Video by Eddie Izzard
- Released: 15 November 1993
- Recorded: Ambassadors Theatre, London, United Kingdom
- Genre: Stand-up comedy
- Length: 87 minutes
- Label: Universal Pictures
- Director: John Gordillo

Eddie Izzard chronology
|  | Live at the Ambassadors (1993) | Unrepeatable (1994) |

= Live at the Ambassadors =

Live at the Ambassadors is a video by Eddie Izzard made at her West End debut in 1993 at the Ambassadors Theatre. The show originally had a 4-week run, which was extended twice due to the popularity of the performance. The video led to Izzard being invited to the Just For Laughs Montreal Comedy Festival, awarded a British Comedy Award for "Top Stand Up Comedian", and receiving an Olivier Award nomination for "Outstanding Achievement". Live at the Ambassadors was Izzard's first show made available on VHS, which for many years was out of production and very difficult to come by. Izzard hated her physical appearance on the show, and was also on low performance rights with the copyright owner, and thus a DVD version will never be released. However, it is available on CD from the official Eddie Izzard website.

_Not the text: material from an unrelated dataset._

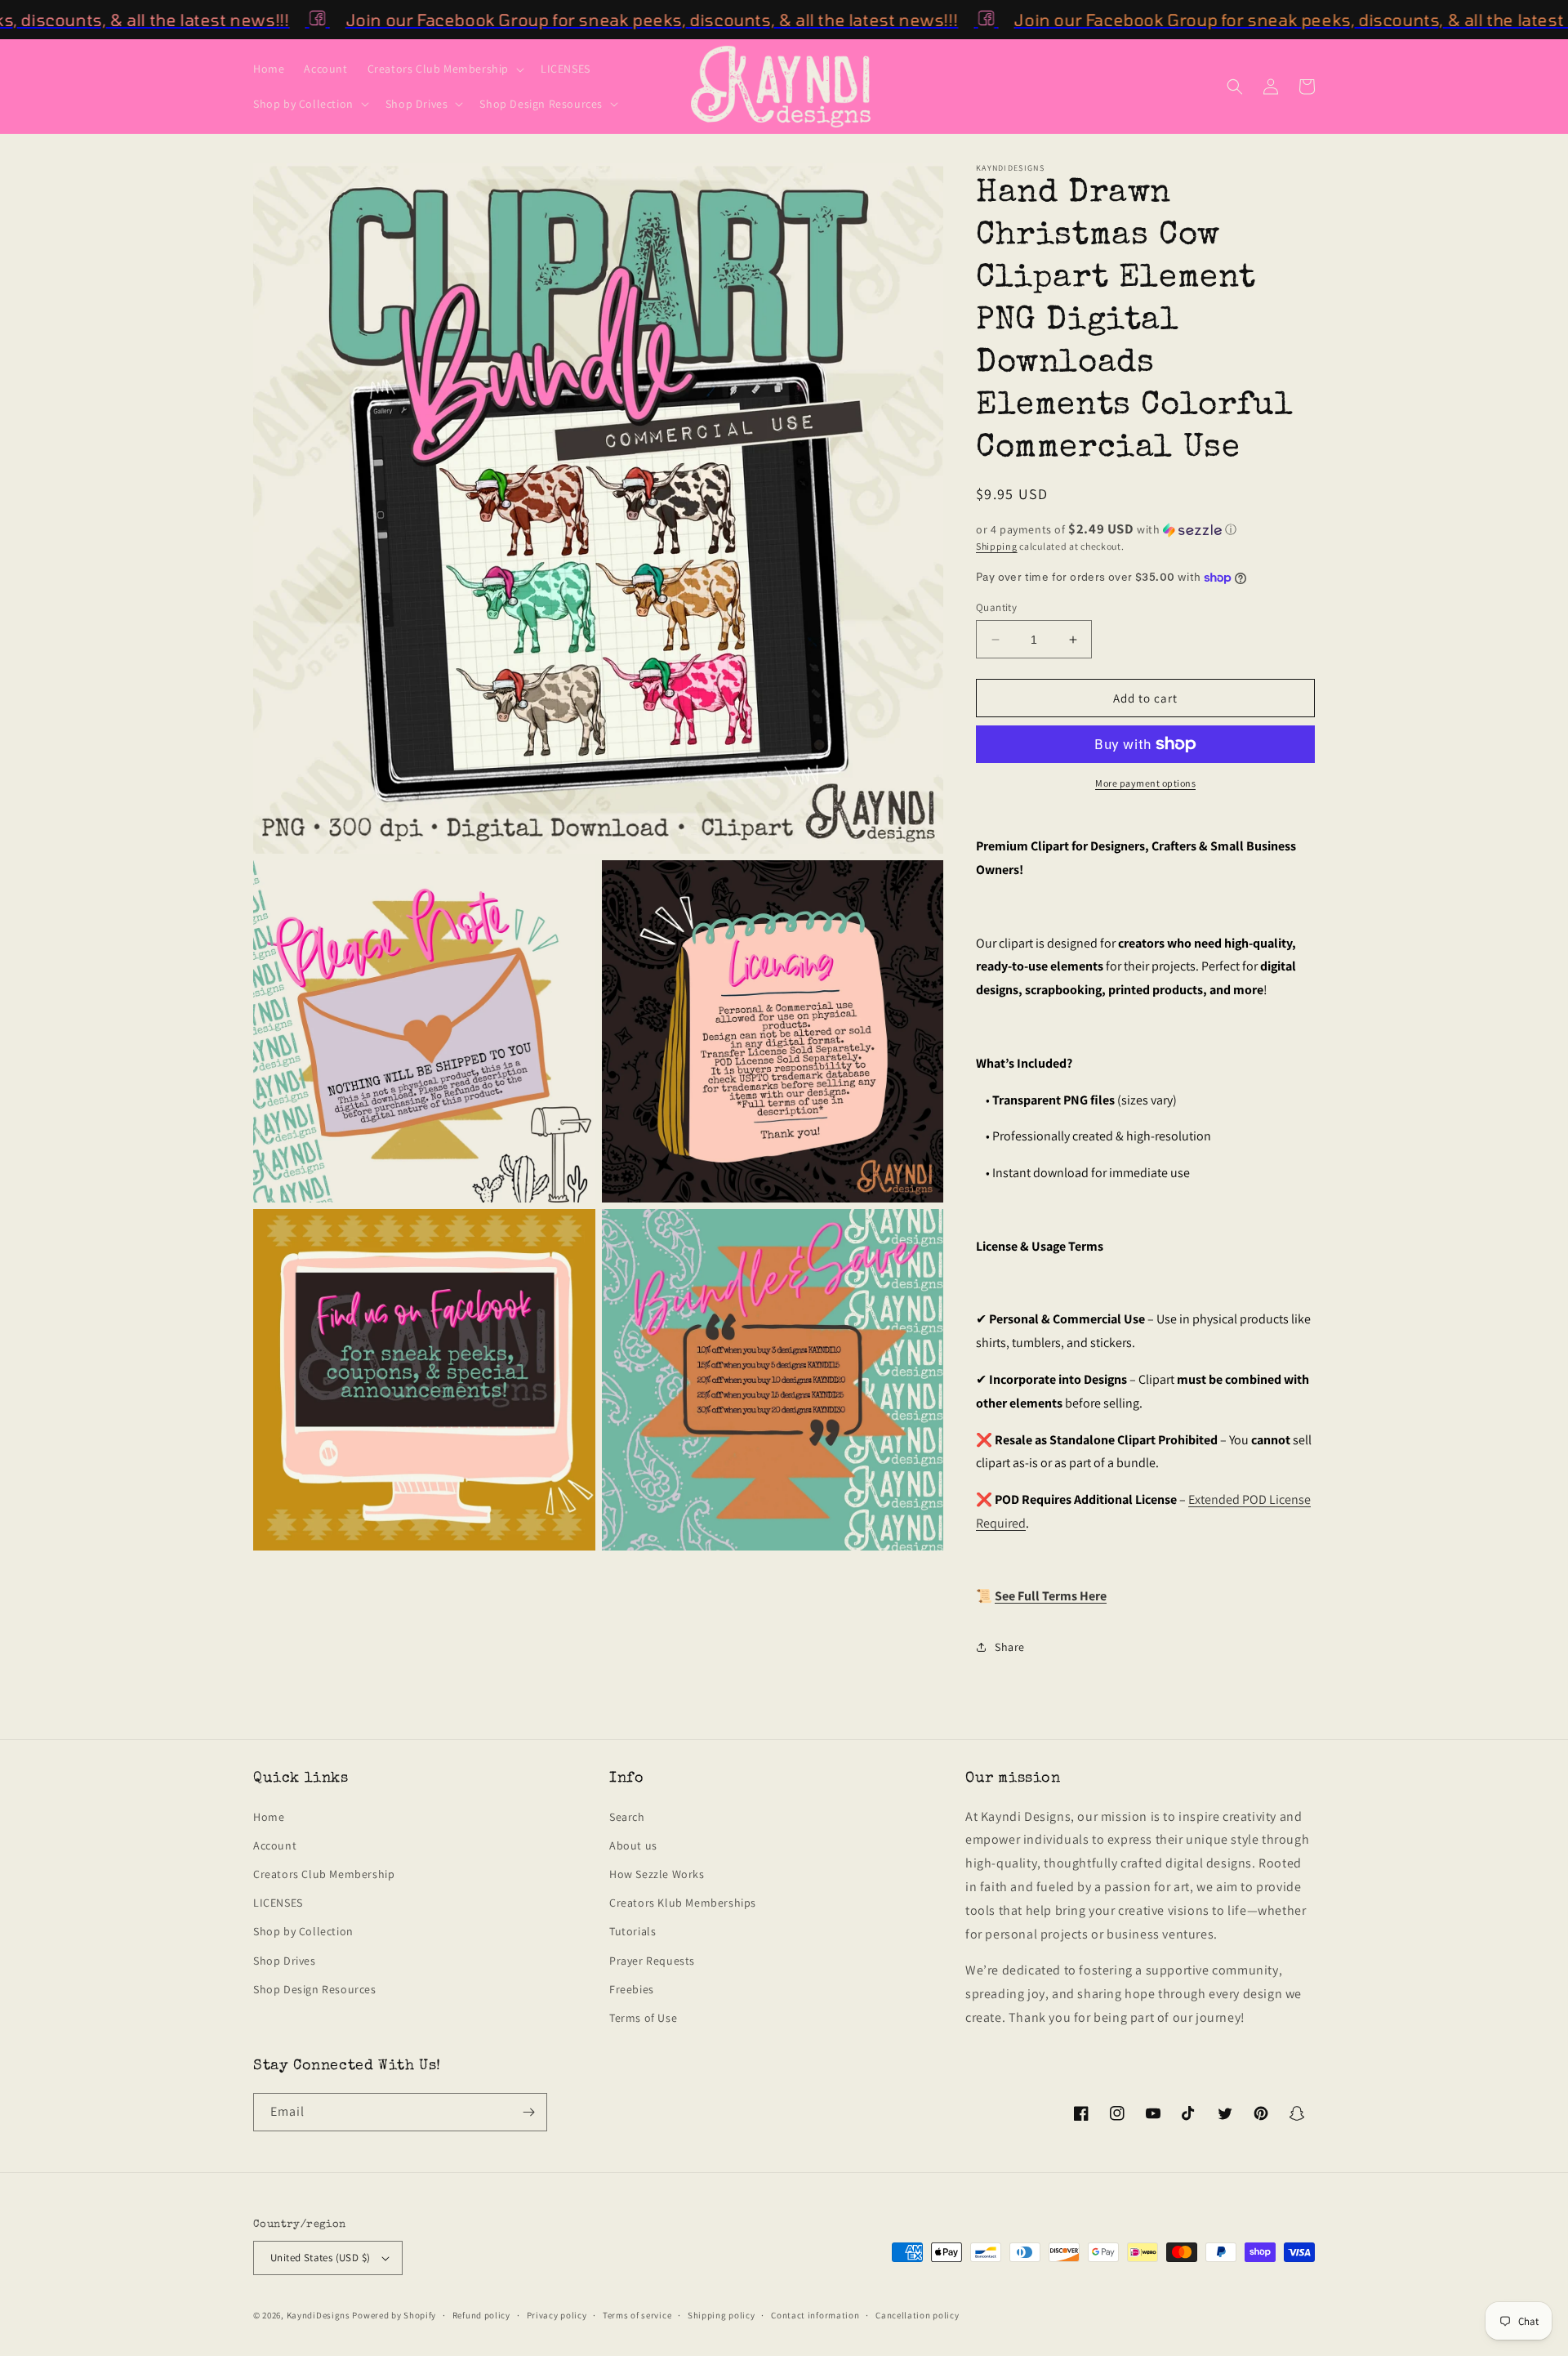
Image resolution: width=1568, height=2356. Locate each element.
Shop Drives (284, 1960)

Fans and critics alike recognise the change in Izzard's comedy over the years; Live at the Ambassadors is an example of Izzard's very early and less confident style of stand-up (during the interval, Izzard comments that the first half was ' a bit clunky at the beginning'). In particular, there is very little evidence of her cross dressing, something that would become a major part of the Izzard 'brand' later in her career, with only simple nail varnish obvious. However, her bizarre sense of humour has remained the same throughout performances, and various themes and ideas that can be seen in later recordings can be identified in Live at the Ambassadors such as Christian hymns (and religion in general), politics, history, cult television and wordplay/oddities within the English language.